***** EXTRACTED INFORMATION

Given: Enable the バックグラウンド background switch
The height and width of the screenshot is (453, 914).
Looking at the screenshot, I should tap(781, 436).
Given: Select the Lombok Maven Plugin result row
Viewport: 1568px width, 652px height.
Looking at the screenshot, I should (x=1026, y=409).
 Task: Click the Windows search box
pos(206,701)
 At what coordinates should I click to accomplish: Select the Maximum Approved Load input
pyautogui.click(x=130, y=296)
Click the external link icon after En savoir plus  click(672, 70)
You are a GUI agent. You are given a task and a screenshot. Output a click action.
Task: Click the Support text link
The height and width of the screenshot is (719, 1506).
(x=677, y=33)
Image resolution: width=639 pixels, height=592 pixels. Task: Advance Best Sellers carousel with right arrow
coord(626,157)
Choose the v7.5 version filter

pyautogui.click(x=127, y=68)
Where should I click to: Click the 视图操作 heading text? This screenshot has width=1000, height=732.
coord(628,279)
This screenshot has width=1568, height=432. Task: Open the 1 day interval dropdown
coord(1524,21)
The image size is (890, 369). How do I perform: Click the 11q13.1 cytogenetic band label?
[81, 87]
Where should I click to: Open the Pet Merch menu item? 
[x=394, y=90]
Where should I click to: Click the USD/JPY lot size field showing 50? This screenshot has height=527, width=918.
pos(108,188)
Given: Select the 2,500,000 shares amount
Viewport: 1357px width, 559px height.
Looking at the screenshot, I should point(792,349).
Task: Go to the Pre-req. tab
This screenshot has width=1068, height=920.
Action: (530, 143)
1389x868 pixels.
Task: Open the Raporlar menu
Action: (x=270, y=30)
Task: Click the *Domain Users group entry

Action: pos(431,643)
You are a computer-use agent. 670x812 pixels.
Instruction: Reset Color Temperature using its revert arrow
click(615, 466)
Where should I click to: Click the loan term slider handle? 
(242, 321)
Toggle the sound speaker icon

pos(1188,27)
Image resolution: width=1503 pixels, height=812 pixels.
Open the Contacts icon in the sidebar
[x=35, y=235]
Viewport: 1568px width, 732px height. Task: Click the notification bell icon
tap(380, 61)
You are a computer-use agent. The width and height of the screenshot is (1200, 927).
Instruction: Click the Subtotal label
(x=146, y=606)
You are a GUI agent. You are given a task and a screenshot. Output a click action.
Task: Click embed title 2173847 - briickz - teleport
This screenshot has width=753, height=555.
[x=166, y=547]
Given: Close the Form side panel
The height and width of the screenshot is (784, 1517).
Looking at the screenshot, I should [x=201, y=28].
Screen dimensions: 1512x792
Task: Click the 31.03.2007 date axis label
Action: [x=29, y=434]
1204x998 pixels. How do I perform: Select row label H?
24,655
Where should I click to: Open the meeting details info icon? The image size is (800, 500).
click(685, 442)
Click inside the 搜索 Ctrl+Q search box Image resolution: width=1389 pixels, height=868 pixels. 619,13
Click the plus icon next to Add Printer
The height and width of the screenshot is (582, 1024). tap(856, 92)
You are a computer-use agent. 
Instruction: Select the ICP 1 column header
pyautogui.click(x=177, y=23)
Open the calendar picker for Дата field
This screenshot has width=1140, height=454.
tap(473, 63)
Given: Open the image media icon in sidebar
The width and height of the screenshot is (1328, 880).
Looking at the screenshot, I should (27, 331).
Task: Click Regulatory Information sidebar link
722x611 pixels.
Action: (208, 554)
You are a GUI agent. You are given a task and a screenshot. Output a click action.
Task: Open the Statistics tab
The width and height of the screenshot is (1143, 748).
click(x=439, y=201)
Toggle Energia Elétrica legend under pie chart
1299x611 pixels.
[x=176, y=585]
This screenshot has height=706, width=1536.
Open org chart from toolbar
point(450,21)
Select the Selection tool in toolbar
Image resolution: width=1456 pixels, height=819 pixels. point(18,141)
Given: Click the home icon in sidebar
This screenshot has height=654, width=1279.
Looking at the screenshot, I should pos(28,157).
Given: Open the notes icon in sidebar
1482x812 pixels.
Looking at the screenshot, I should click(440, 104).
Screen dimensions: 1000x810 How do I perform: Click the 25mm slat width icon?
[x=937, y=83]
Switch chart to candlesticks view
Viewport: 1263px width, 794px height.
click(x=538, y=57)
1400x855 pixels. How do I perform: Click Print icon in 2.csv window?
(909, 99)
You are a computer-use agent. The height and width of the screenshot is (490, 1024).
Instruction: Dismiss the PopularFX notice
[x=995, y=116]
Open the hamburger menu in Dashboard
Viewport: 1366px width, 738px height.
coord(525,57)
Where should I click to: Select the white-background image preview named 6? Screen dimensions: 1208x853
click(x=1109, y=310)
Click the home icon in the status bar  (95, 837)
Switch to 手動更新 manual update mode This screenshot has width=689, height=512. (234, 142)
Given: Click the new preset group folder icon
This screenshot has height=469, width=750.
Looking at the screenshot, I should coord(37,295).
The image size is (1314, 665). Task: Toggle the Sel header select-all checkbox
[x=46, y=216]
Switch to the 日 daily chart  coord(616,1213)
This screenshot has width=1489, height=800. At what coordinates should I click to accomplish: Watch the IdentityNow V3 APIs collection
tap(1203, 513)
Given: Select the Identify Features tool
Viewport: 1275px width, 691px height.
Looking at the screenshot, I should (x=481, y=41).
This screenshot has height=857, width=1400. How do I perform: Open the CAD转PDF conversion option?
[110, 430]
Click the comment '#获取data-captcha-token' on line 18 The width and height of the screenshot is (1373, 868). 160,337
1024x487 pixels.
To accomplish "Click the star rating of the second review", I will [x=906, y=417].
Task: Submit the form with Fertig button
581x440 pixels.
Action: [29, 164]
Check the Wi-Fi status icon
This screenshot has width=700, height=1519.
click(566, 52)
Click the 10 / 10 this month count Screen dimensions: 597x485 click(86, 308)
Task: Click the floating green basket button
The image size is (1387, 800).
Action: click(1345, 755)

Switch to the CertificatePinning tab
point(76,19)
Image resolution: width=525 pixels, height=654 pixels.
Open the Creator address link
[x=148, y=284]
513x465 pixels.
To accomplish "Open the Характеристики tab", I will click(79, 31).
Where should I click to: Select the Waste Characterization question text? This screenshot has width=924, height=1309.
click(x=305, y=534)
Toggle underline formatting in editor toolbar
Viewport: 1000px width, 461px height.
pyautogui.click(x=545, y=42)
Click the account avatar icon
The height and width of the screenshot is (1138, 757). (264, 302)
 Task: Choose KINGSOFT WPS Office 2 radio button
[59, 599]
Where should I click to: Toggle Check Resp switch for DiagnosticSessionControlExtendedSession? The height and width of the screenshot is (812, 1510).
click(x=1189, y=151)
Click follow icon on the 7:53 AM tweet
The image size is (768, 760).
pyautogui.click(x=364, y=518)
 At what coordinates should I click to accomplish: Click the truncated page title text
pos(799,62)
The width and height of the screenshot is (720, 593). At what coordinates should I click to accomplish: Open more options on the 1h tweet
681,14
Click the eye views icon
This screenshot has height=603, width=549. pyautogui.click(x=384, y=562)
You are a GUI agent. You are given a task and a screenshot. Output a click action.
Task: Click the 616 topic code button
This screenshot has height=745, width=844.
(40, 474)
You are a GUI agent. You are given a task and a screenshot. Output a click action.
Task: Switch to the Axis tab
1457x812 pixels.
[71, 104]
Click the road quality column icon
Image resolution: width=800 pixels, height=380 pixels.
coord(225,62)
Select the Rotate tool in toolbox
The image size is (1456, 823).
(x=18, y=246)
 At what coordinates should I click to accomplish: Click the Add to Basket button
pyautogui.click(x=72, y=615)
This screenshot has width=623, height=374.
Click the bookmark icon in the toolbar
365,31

**********

__EXERCISE DIRECTIONS__: Rewrite all of the rows above, changing "Where should I click to" to "Where do I click to" and leaving everything else as it is.

__SOLUTION TO THIS TASK__:
Given: Enable the バックグラウンド background switch
The height and width of the screenshot is (453, 914).
Looking at the screenshot, I should tap(781, 436).
Given: Select the Lombok Maven Plugin result row
Viewport: 1568px width, 652px height.
Looking at the screenshot, I should (x=1026, y=409).
 Task: Click the Windows search box
pos(206,701)
 At what coordinates should I click to accomplish: Select the Maximum Approved Load input
pyautogui.click(x=130, y=296)
Click the external link icon after En savoir plus  click(672, 70)
You are a GUI agent. You are given a task and a screenshot. Output a click action.
Task: Click the Support text link
The height and width of the screenshot is (719, 1506).
(x=677, y=33)
Image resolution: width=639 pixels, height=592 pixels. Task: Advance Best Sellers carousel with right arrow
coord(626,157)
Choose the v7.5 version filter

pyautogui.click(x=127, y=68)
Where do I click to: Click the 视图操作 heading text? This screenshot has width=1000, height=732.
coord(628,279)
This screenshot has width=1568, height=432. Task: Open the 1 day interval dropdown
coord(1524,21)
The image size is (890, 369). How do I perform: Click the 11q13.1 cytogenetic band label?
[81, 87]
Where do I click to: Open the Pet Merch menu item? 
[x=394, y=90]
Where do I click to: Click the USD/JPY lot size field showing 50? This screenshot has height=527, width=918.
pos(108,188)
Given: Select the 2,500,000 shares amount
Viewport: 1357px width, 559px height.
Looking at the screenshot, I should point(792,349).
Task: Go to the Pre-req. tab
This screenshot has width=1068, height=920.
Action: (530, 143)
1389x868 pixels.
Task: Open the Raporlar menu
Action: (x=270, y=30)
Task: Click the *Domain Users group entry

Action: pos(431,643)
You are a computer-use agent. 670x812 pixels.
Instruction: Reset Color Temperature using its revert arrow
click(615, 466)
Where do I click to: Click the loan term slider handle? 
(242, 321)
Toggle the sound speaker icon

pos(1188,27)
Image resolution: width=1503 pixels, height=812 pixels.
Open the Contacts icon in the sidebar
[x=35, y=235]
Viewport: 1568px width, 732px height. Task: Click the notification bell icon
tap(380, 61)
You are a computer-use agent. The width and height of the screenshot is (1200, 927).
Instruction: Click the Subtotal label
(x=146, y=606)
You are a GUI agent. You are given a task and a screenshot. Output a click action.
Task: Click embed title 2173847 - briickz - teleport
This screenshot has width=753, height=555.
[x=166, y=547]
Given: Close the Form side panel
The height and width of the screenshot is (784, 1517).
Looking at the screenshot, I should [x=201, y=28].
Screen dimensions: 1512x792
Task: Click the 31.03.2007 date axis label
Action: [x=29, y=434]
1204x998 pixels. How do I perform: Select row label H?
24,655
Where do I click to: Open the meeting details info icon? The image size is (800, 500).
click(685, 442)
Click inside the 搜索 Ctrl+Q search box Image resolution: width=1389 pixels, height=868 pixels. 619,13
Click the plus icon next to Add Printer
The height and width of the screenshot is (582, 1024). tap(856, 92)
You are a computer-use agent. 
Instruction: Select the ICP 1 column header
pyautogui.click(x=177, y=23)
Open the calendar picker for Дата field
This screenshot has width=1140, height=454.
tap(473, 63)
Given: Open the image media icon in sidebar
The width and height of the screenshot is (1328, 880).
Looking at the screenshot, I should (27, 331).
Task: Click Regulatory Information sidebar link
722x611 pixels.
Action: (208, 554)
You are a GUI agent. You are given a task and a screenshot. Output a click action.
Task: Open the Statistics tab
The width and height of the screenshot is (1143, 748).
click(x=439, y=201)
Toggle Energia Elétrica legend under pie chart
1299x611 pixels.
[x=176, y=585]
This screenshot has height=706, width=1536.
Open org chart from toolbar
point(450,21)
Select the Selection tool in toolbar
Image resolution: width=1456 pixels, height=819 pixels. point(18,141)
Given: Click the home icon in sidebar
This screenshot has height=654, width=1279.
Looking at the screenshot, I should pos(28,157).
Given: Open the notes icon in sidebar
1482x812 pixels.
Looking at the screenshot, I should click(440, 104).
Screen dimensions: 1000x810 How do I perform: Click the 25mm slat width icon?
[x=937, y=83]
Switch chart to candlesticks view
Viewport: 1263px width, 794px height.
click(x=538, y=57)
1400x855 pixels. How do I perform: Click Print icon in 2.csv window?
(909, 99)
You are a computer-use agent. The height and width of the screenshot is (490, 1024).
Instruction: Dismiss the PopularFX notice
[x=995, y=116]
Open the hamburger menu in Dashboard
Viewport: 1366px width, 738px height.
coord(525,57)
Where do I click to: Select the white-background image preview named 6? Screen dimensions: 1208x853
click(x=1109, y=310)
Click the home icon in the status bar  (95, 837)
Switch to 手動更新 manual update mode This screenshot has width=689, height=512. (234, 142)
Given: Click the new preset group folder icon
This screenshot has height=469, width=750.
Looking at the screenshot, I should coord(37,295).
The image size is (1314, 665). Task: Toggle the Sel header select-all checkbox
[x=46, y=216]
Switch to the 日 daily chart  coord(616,1213)
This screenshot has width=1489, height=800. At what coordinates should I click to accomplish: Watch the IdentityNow V3 APIs collection
tap(1203, 513)
Given: Select the Identify Features tool
Viewport: 1275px width, 691px height.
Looking at the screenshot, I should (x=481, y=41).
This screenshot has height=857, width=1400. How do I perform: Open the CAD转PDF conversion option?
[110, 430]
Click the comment '#获取data-captcha-token' on line 18 The width and height of the screenshot is (1373, 868). 160,337
1024x487 pixels.
To accomplish "Click the star rating of the second review", I will [x=906, y=417].
Task: Submit the form with Fertig button
581x440 pixels.
Action: [29, 164]
Check the Wi-Fi status icon
This screenshot has width=700, height=1519.
click(566, 52)
Click the 10 / 10 this month count Screen dimensions: 597x485 click(86, 308)
Task: Click the floating green basket button
The image size is (1387, 800).
Action: click(1345, 755)

Switch to the CertificatePinning tab
point(76,19)
Image resolution: width=525 pixels, height=654 pixels.
Open the Creator address link
[x=148, y=284]
513x465 pixels.
To accomplish "Open the Характеристики tab", I will click(79, 31).
Where do I click to: Select the Waste Characterization question text? This screenshot has width=924, height=1309.
click(x=305, y=534)
Toggle underline formatting in editor toolbar
Viewport: 1000px width, 461px height.
pyautogui.click(x=545, y=42)
Click the account avatar icon
The height and width of the screenshot is (1138, 757). (264, 302)
 Task: Choose KINGSOFT WPS Office 2 radio button
[59, 599]
Where do I click to: Toggle Check Resp switch for DiagnosticSessionControlExtendedSession? The height and width of the screenshot is (812, 1510).
click(x=1189, y=151)
Click follow icon on the 7:53 AM tweet
The image size is (768, 760).
pyautogui.click(x=364, y=518)
 At what coordinates should I click to accomplish: Click the truncated page title text
pos(799,62)
The width and height of the screenshot is (720, 593). At what coordinates should I click to accomplish: Open more options on the 1h tweet
681,14
Click the eye views icon
This screenshot has height=603, width=549. pyautogui.click(x=384, y=562)
You are a GUI agent. You are given a task and a screenshot. Output a click action.
Task: Click the 616 topic code button
This screenshot has height=745, width=844.
(40, 474)
You are a GUI agent. You are given a task and a screenshot. Output a click action.
Task: Switch to the Axis tab
1457x812 pixels.
[71, 104]
Click the road quality column icon
Image resolution: width=800 pixels, height=380 pixels.
coord(225,62)
Select the Rotate tool in toolbox
The image size is (1456, 823).
(x=18, y=246)
 At what coordinates should I click to accomplish: Click the Add to Basket button
pyautogui.click(x=72, y=615)
This screenshot has width=623, height=374.
Click the bookmark icon in the toolbar
365,31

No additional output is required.